Plant-based eating

Plant-based Eating 101

Eating mostly or entirely plant-based food such as vegetables, fruits, whole cereals, legumes, nuts and seeds is good for the environment and for your health.

Even reducing your consumption of animal products a little has a surprisingly significant impact. For example, skipping meat for a day each week for a year shrinks your annual carbon footprint as much as not driving your car for a whole month*.
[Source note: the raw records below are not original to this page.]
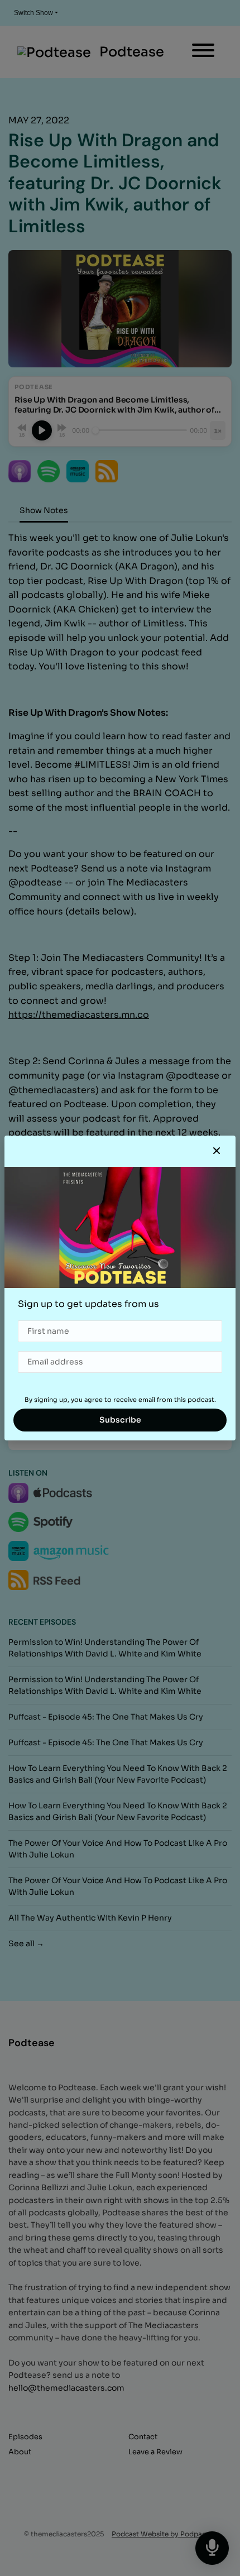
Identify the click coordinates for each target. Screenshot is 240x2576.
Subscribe (120, 1420)
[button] (216, 1151)
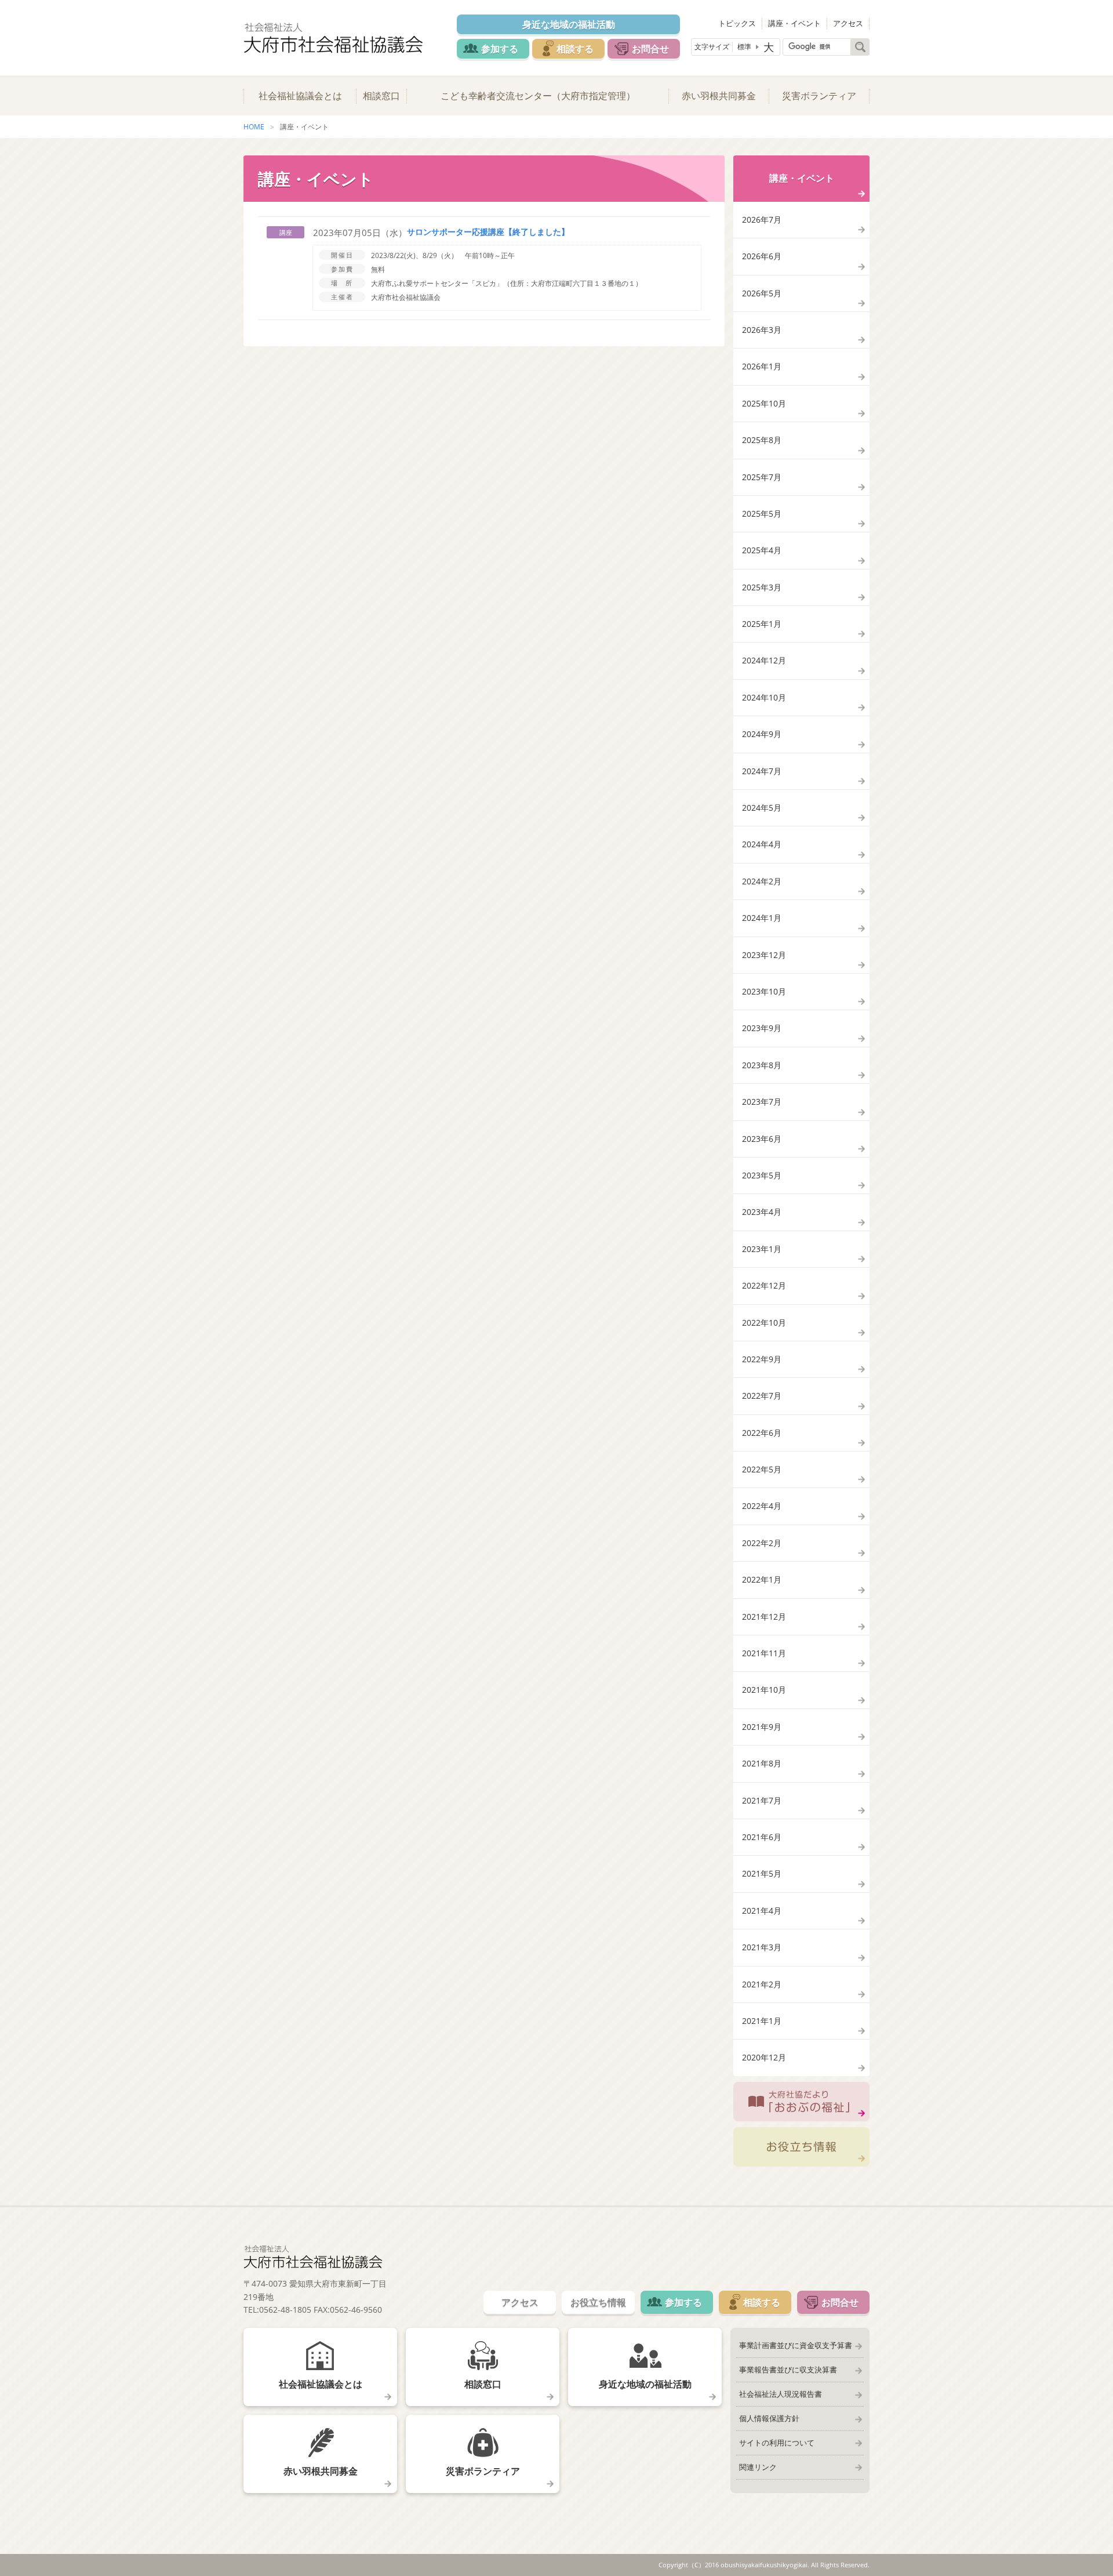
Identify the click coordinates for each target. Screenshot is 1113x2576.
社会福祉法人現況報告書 (780, 2394)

Aside from being lower in emissions, the environmental benefits of plant-based eating include less water and land use, reduced biodiversity loss, and reduced impact on the health of waterways and the ocean.

Did you know?

  •  Australia is one of the world’s top meat-eating countries with an annual consumption of around 95kg per person compared to the global average of 35kg
  • The destruction of vegetation for cattle pasture is the most significant driver of deforestation in Australia, the only country in the developed world in WWF’s list of global deforestation hotspots
  • Meat and dairy accounts for around 14.5% of global greenhouse gas emissions
  • Even if harmful greenhouse gas emissions from fossil fuels were stopped immediately, it would be impossible to keep global heating to the lowest safe limit without a shift to a more plant-based diet
  • The 2013 Australian Dietary Guidelines say ‘appropriately planned vegetarian diets, including total vegetarian or vegan diets, are healthy and nutritionally adequate’
  • Plant-based diets could save up to 8 million lives by 2050 through the health benefits of reduced meat consumption, and increased fruit and vegetable consumption.

How do I go plant-based?

  • Challenge yourself to have Meat Free Mondays or shift to a vegetarian or vegan diet on weekdays
  • Try cooking a new plant-based meal one night a week, or every night for a week, or for a month with recipes from Vegan Easy or Veganuary
  • Learn about nutrition on plant-based diets from the Australian Government’s Health Direct website.

Tip: When choosing plant-based foods, try to prioritise seasonal and local products and minimise food waste to further reduce your carbon footprint.

* Meat Free Mondays calculation based on Weber CL and Matthews HS, Food-miles and the relative climate impacts of food choices in the United States, Environmental Science & Technology (2008), 42(10), pp. 3508-13.